Home Forum Top Talk To Us The Steps Foundation Recovery Links
       

Step Five

We admitted to God, to ourselves, and to another human being the exact nature of our wrongs.

     
       
 
 
Question 1: Do I really have to bare my soul to a complete stranger?
Answers:

You certainly have to talk to someone. Alcoholics Anonymous (pp72-73) says, "If we skip this vital step, we may not overcome drinking. Time after time newcomers have tried to keep to themselves certain facts about their lives. Trying to avoid this humbling experience, they have turned to easier methods. Almost invariably they got drunk. Having persevered with the rest of the program, they wondered why they fell. We think the reason is that they never completed their housecleaning. They took inventory all right, but hung on to some of the worst items in stock. They only thought they had lost their egoism and fear; they only thought they had humbled themselves. But they had not learned enough of humility, fearlessness and honesty, in the sense we find it necessary, until they told someone else all their life story." Narcotics Anonymous (p.32) says, "The Fifth Step is the key to freedom. It allows us to live clean in the present...We are told that if we keep these defects inside us, they will lead us back to using. Holding on to our past would eventually sicken us and keep us from taking part in our new way of life. If we are not honest when we take a Fifth Step, we will have the same negative effects that dishonesty brought us in the past."
The Steps Foundation

After he had helped me through the first four steps I didn't consider my sponsor a stranger. I was actually eager to share my fourth step with him.

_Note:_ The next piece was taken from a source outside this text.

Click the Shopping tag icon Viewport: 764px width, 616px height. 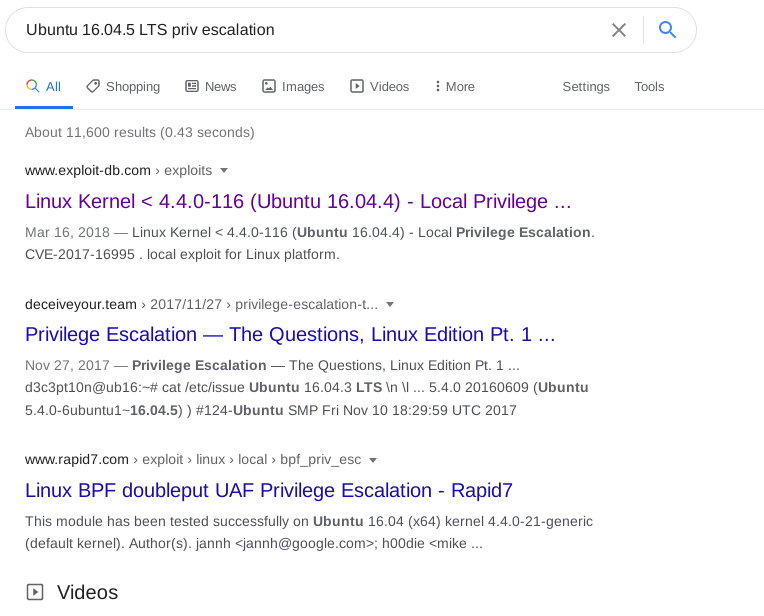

The lightness of spirit that I felt after sharing all that garbage with my sponsor is still with me today.
Chris H

Well, I certainly didn't want to tell anybody I knew!
Barb G


 
 
Question 2: This seems humiliating! Why does this step require me to humiliate myself in this way?
Answers:

I looked up the definition of humiliate: “to reduce to a lower position in one's own eyes or others' eyes, to lower the pride, dignity, or self-respect of.” The truth of the matter is that my drinking and drugging had brought me to a point where my self-respect was zero, my position in my own eyes could not have been lower. Strangely, however, my pride was enormous and very easily injured. I knew I was a hopeless drunk but if anybody even suggested that there was anything wrong I was all over them. The fifth step helped me to regain my self-respect. By the time I was finished with it that false pride was pretty much gone.
Chris H

Step five certainly requires some humility but I found the process far from humiliating. In fact, I found it liberating.
Susan D

It’s not Step Five that’s humiliating; it’s all the stuff I have done that’s humiliating. Recalling and examining all that garbage from my past in Step Four was painful. I thought Step Five would be even worse but strangely it wasn’t. My sponsor never flinched or told me I was a horrible person. He even told me some things from his past that were worse than mine. When I was done I felt lighter, cleaner, like maybe I could be part of the human race again. There was nothing humiliating about the experience.